Prenons les chromatogrammes de la figure 2. Le chromatogramme initial présente cinq pics avec de bons facteurs de traînée, compris entre 1,01 et 1,09. Après 200 injections d’échantillons, on constate que les cinq pics présentent des facteurs de traînée plus élevés, compris entre 1,61 et 1,97. La contre-pression de la colonne n’a connu qu’une faible augmentation (3,5 %) au cours des 200 injections.

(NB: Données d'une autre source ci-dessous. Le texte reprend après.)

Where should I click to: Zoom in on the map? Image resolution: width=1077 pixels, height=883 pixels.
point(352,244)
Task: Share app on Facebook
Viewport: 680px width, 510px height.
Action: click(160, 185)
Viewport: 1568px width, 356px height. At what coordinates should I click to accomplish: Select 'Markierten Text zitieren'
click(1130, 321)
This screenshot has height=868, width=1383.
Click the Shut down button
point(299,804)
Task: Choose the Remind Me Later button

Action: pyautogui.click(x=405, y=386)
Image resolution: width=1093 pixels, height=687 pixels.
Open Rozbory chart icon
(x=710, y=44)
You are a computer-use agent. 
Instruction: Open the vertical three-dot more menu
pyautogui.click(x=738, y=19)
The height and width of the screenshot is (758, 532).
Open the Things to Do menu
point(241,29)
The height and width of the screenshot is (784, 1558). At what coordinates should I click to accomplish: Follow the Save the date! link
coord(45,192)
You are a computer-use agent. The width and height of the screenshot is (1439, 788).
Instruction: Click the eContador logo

Les analytes sont tous neutres dans les conditions de séparation, de sorte qu’un changement dans la concentration du groupe silanol à la surface de la phase stationnaire ne peut pas être à l’origine de la traînée des pics. La phase mobile ne contenait que de l’eau et de l’acétonitrile et la température de la colonne était de 40 °C. Il est donc peu probable qu’un vide se soit formé dans la colonne. Qu’en est-il de l’accumulation des composés de la matrice de l’échantillon dans la colonne ? Les échantillons contenaient des protéines, ainsi que des graisses et des sucres. La colonne utilisée pour cet exemple était équipée d’une colonne de garde intégrale amovible. Après remplacement de la colonne de garde, les facteurs de traînée des cinq composés ont été ramenés à des valeurs proches de 1, comme le montre le chromatogramme du bas. Cela confirme que l’apparition de traînée de pics était due à l’accumulation de composés de la matrice de l’échantillon dans la colonne de garde. Lorsque l’on travaille avec des échantillons contenant des composés de matrice susceptibles de précipiter ou de s’adsorber sur la colonne, l’utilisation d’une colonne de garde peut constituer une solution économique pour maximiser la durée de vie d’une colonne. Comme le montre cet exemple, elle est également un outil utile pour identifier la source des problèmes de forme des pics.